— Extrait à lire —
● ● ●

Pour lui, il est normal que la supervision du financement politique soit placée sous la responsabilité du commissaire électoral et de l’Electoral Supervisory Commission (ESC). 

Toutefois il fait remarquer que « l’ESC a été énormément politisée, ces derniers temps, par le MSM ». 

Selon le leader de l’opposition et du Parti mauricien social-démocrate (PMSD), Xavier-Luc Duval, l’intention du Premier ministre est « tellement farfelue qu’on n’a même pas pris ça en compte ». Il rappelle que son parti est aussi totalement en faveur d’une réglementation par rapport au financement des partis politiques. 

« J’avais d’ailleurs présidé le comité ministériel sur le financement politique. » En décembre 2015, Xavier-Luc Duval, alors n° 2 du gouvernement, avait été nommé à la tête de ce comité ministériel. En avril 2016, il avait soumis un rapport sur le financement des partis politiques. 

Quel est l’avis du Parti travailliste (PTr) sur le financement des partis politiques ? « On ne prend pas le Premier ministre au sérieux. Il veut en faire un outil politique entre ses mains. Son but est juste de faire des propositions qu’il sait qu’on n’acceptera pas. Il jettera ensuite le blâme sur ses adversaires politiques. Puis, je ne le vois pas faire de propositions à quelques mois des élections générales. Le financement des partis politiques ne devrait pas être une question politique », déclare le président du PTr, Patrick Assirvaden.

● ● ●

— Contenu de la liste —
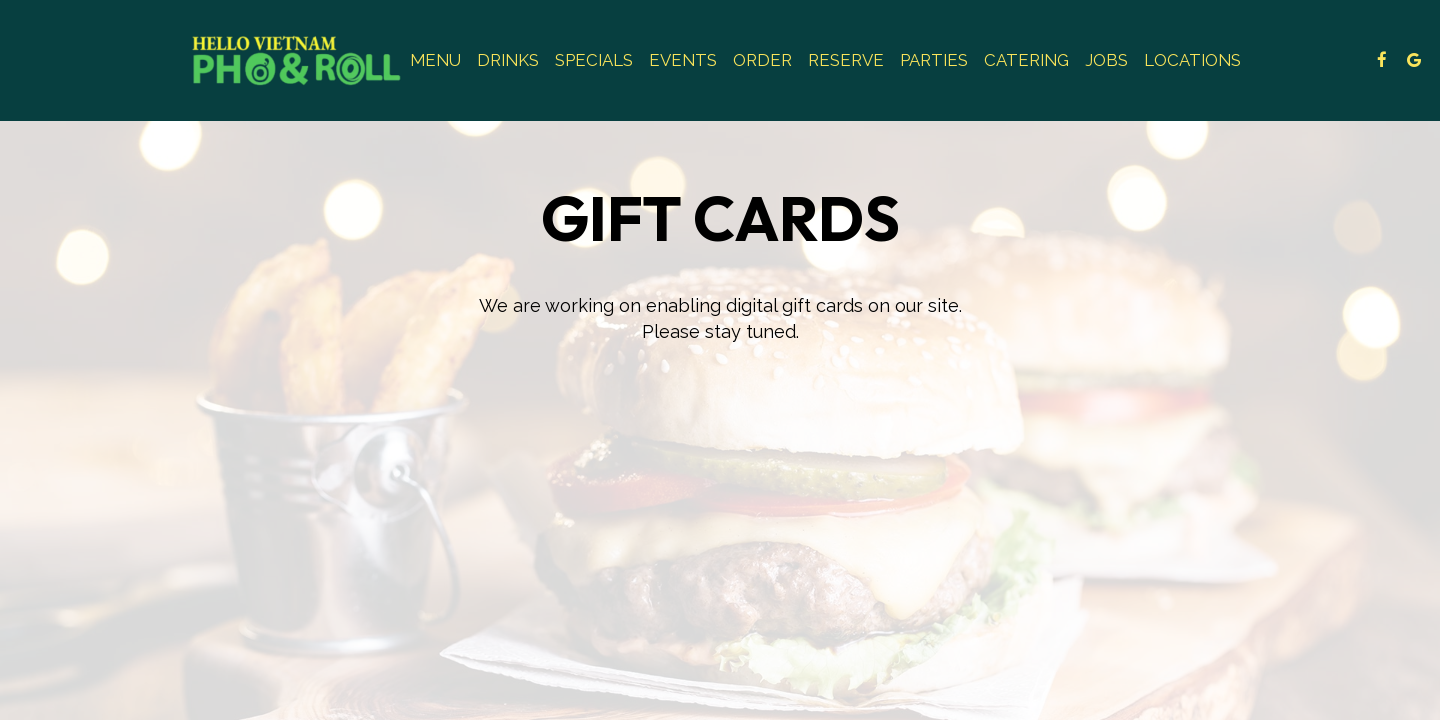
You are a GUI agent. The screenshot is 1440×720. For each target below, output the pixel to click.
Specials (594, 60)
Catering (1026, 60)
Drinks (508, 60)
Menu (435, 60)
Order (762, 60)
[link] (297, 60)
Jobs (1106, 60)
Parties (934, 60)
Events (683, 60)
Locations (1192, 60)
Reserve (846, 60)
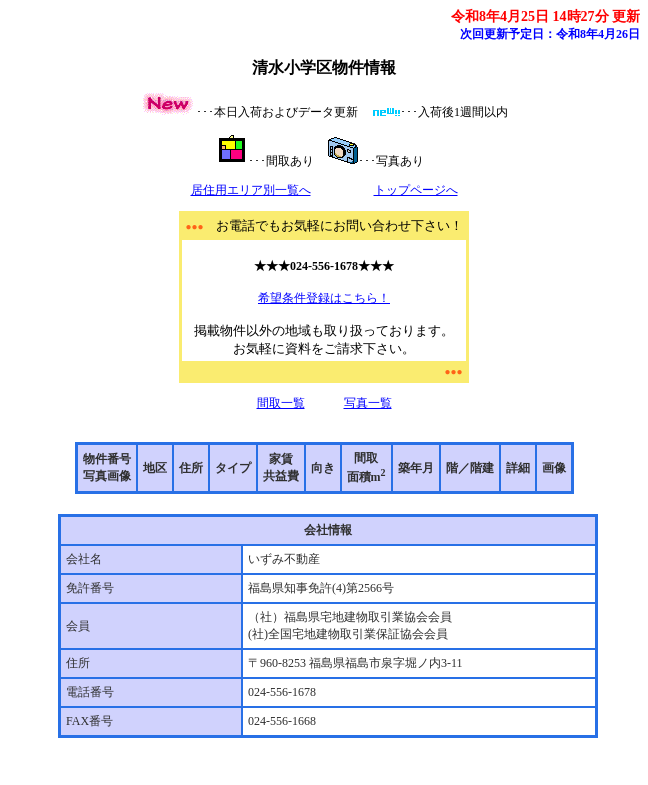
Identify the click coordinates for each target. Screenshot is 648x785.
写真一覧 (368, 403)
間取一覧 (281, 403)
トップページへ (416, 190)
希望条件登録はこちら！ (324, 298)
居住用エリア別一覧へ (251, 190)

● ● ●

— Liste des tâches —
1. Réécrivez tout ce qui va de la ligne de la liste contenant « Reserve (846, 60) » jusqu'à la fin de la liste, ces deux bornes comprises, en remplaçant « click coordinates » par « pixel coordinates » sans rien modifier d'autre. Laissez les images hors de votre réponse.
2. Rédigez la suite de l'article sur le financement des partis politiques, à partir de sa dernière phrase.

— Réponses —
1.
Reserve (846, 60)
Identify the pixel coordinates for each target. Screenshot is 648x785.
写真一覧 (368, 403)
間取一覧 (281, 403)
トップページへ (416, 190)
希望条件登録はこちら！ (324, 298)
居住用エリア別一覧へ (251, 190)

2.
Quand le Premier ministre évoque le financement des partis à l’Assemblée nationale

Pravind Jugnauth a annoncé, le mardi 11 avril, son intention de proposer un nouveau texte de loi sur le financement des partis politiques. En réponse à la députée du MSM, Subhasnee Luchmun Roy, le chef du gouvernement a indiqué qu’il y aura des changements par rapport au texte de loi de 2019. Celui-ci n’avait pu rassembler une majorité de 3/4. « Depuis novembre 2019, je dirige un nouveau gouvernement avec de nouveaux partenaires politiques et nous tiendrons des consultations sur la réforme électorale que le gouvernement souhaite engager, y compris sur le financement des partis. Une fois que le gouvernement aura présenté une proposition et une formule de financement des partis politiques, des consultations auront lieu avec l’Electoral Supervisory Commission, le commissaire électoral et les autres parties concernées. »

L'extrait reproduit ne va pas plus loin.